Last registered on November 29, 2022

Pre-Trial

Trial Information

General Information

Title
Narrowing the Gap in Children’s Literacy Skills: The Children and Parents Engaged in Reading (CAPER) Project
RCT ID
AEARCTR-0005195
Initial registration date
January 03, 2020

Initial registration date is when the trial was registered.

It corresponds to when the registration was submitted to the Registry to be reviewed for publication.

First published
February 04, 2020, 3:13 PM EST

First published corresponds to when the trial was first made public on the Registry after being reviewed.

Last updated
November 29, 2022, 4:11 PM EST

Last updated is the most recent time when changes to the trial's registration were published.

Locations

Primary Investigator

Affiliation
The University of Chicago

Other Primary Investigator(s)

PI Affiliation
The University of Chicago
PI Affiliation
The University of Chicago

Additional Trial Information

Status
On going
Start date
2019-11-04
End date
2022-12-31
Secondary IDs
Prior work
This trial does not extend or rely on any prior RCTs.
Abstract
Research shows that reading to children promotes their cognitive development.

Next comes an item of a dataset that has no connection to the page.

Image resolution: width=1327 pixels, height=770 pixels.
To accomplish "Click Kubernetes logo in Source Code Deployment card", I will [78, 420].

However, parents disadvantaged by low income and low education are less likely than more advantaged parents to read to their children even though they report having books and time to read and believe that reading to their children will improve their child's life chances.

Children and Parents Engaged in Reading (CAPER) is a 6-month reading intervention that uses behavioral tools to increase the amount of time parents spend reading to their pre-school aged children, with the aim of improving children's literacy skills.

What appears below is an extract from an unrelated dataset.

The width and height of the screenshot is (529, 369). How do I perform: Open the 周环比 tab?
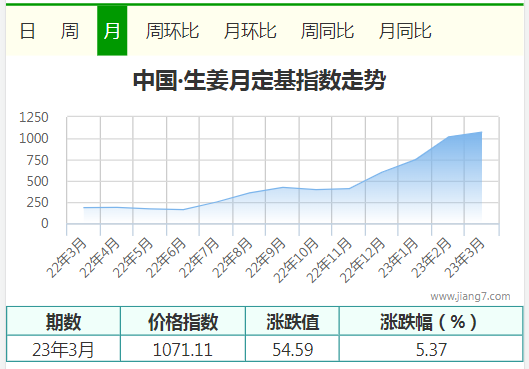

CAPER study builds on the Parents and Children Together (PACT) study (Mayer, Kalil, Oreopoulos, and Gallegos 2018), which demonstrated the ability of behavioral tools to double the amount of time that disadvantaged parents read to their preschool-aged children (effect size = 1.0 standard deviations) over a six-week intervention period. CAPER is designed to answer the following questions:

1. Can a reading intervention that incorporates behavioral tools build new reading habits in parents to such a degree that it meaningfully improves child-level outcomes?
2. Which behavioral tool is the most effective at motivating parents to read to their child and driving child-level outcomes?
3. How do the effects of behavioral tools on child outcomes vary by parent demographics?
External Link(s)

Registration Citation

Citation
Kalil, Ariel, Susan Mayer and Michelle Park Michelini. 2022. "Narrowing the Gap in Children’s Literacy Skills: The Children and Parents Engaged in Reading (CAPER) Project." AEA RCT Registry. November 29. https://doi.org/10.1257/rct.5195-1.2
Experimental Details

Interventions

Intervention(s)
The CAPER project is a six-month experimental intervention developed for parents with children to increase parental engagement and children’s reading skills. The study is conducted in two rounds, with the first round starting in Fall 2019 and second round in Fall 2020.

Chicago-area parents with children ages three to four who are currently enrolled in subsidized preschool programs will be randomly assigned to either the control group or one of three treatment groups. The first treatment group will be lent a digital tablet preloaded with a BIP Lab-designed reading app. This app hosts over 100 children books in English and Spanish and records the reading sessions. The second group also receives the digital tablet with the reading app and in addition receives several text messages a week with reminders about reading to their children. The third group also receives a tablet with the app and in addition will be asked to set a goal for how much time they will spend reading with their child each week and at the end of the week they will get a text message telling them how much they actually read to their child. The control group receives neither a tablet nor behaviorally informed text messages.
Intervention Start Date
2019-12-09
Intervention End Date
2021-05-21

Primary Outcomes

Primary Outcomes (end points)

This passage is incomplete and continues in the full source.